To establish clinical utility a model must be actionable, usable and safe19. Given a prediction time of five years, this algorithm is actionable as physicians can make appropriate treatment decisions and perform closer monitoring with ample time to be of consequence. This model is also usable - the actionable decisions are not time-sensitive and it would be sufficient to identify high-risk patients on a weekly or even monthly basis and then direct this information to physicians. In this scenario, it is also important to address the question of cost and methodology of model implementation20. Given the nature of prediction and time horizons involved, it can be easily deployed on a research data warehouse without disruption to clinical workflow. The workflow burden is restricted to a patient and rheumatologist. The safety, alluded to above when describing the impact of false positives and false negatives, will be proven over time as the model is utilized.

Conclusion

In conclusion, the CLMBR and OHDSI based models show promise for identifying future occurrence of lupus nephritis for patients with SLE. Specifically, these models have potential to accurately predict which patients are at high risk to develop lupus nephritis in the next five years at time of diagnosis.
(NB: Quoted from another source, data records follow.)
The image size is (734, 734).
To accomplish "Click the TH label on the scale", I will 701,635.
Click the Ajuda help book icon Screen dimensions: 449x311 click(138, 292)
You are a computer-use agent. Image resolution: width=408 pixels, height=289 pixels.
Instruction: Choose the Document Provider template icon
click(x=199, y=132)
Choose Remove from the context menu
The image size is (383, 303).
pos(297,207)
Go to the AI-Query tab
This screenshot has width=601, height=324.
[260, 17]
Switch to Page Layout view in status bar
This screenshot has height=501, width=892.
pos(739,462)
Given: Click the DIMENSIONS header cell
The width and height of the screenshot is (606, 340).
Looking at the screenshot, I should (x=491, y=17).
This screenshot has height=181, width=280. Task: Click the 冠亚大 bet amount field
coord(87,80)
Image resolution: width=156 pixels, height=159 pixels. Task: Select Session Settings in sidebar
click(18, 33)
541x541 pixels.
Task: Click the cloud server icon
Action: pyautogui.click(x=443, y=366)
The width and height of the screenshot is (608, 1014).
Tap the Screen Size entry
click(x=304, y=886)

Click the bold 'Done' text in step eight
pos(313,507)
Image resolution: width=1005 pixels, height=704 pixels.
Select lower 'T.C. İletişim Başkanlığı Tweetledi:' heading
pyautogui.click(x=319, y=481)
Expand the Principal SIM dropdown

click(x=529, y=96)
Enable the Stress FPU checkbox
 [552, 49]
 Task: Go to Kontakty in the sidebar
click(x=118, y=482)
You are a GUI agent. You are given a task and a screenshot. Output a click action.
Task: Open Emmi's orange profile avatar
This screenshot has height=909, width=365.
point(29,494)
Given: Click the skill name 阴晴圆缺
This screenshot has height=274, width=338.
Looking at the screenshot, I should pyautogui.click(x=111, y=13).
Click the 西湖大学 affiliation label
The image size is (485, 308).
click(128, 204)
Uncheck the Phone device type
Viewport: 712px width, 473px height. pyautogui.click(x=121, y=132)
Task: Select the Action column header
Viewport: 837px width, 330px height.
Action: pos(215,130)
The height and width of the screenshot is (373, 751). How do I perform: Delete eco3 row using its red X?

This ability could help shift lupus nephritis treatment from management to prevention, as additional screenings performed at more optimal times of intervention could save patients costs and quality life years. Before this model can become a part of routine care, it is necessary to address the applicable thresholds of clinical utility, identify the best path forward for implementation based on a cost-benefit analysis, and assess the long-term safety of the model.

Author Contributions

KB contributed to data collection, data analysis, review of literature, evaluation of results, conclusion and manuscript writing. LS contributed clinical expertise. ES contributed CLMBR expertise. JP contributed STARR-OMOP and OHDSI expertise. EM contributed medical expertise. NS was the primary advisor of this work. All authors have read and approved of the manuscript.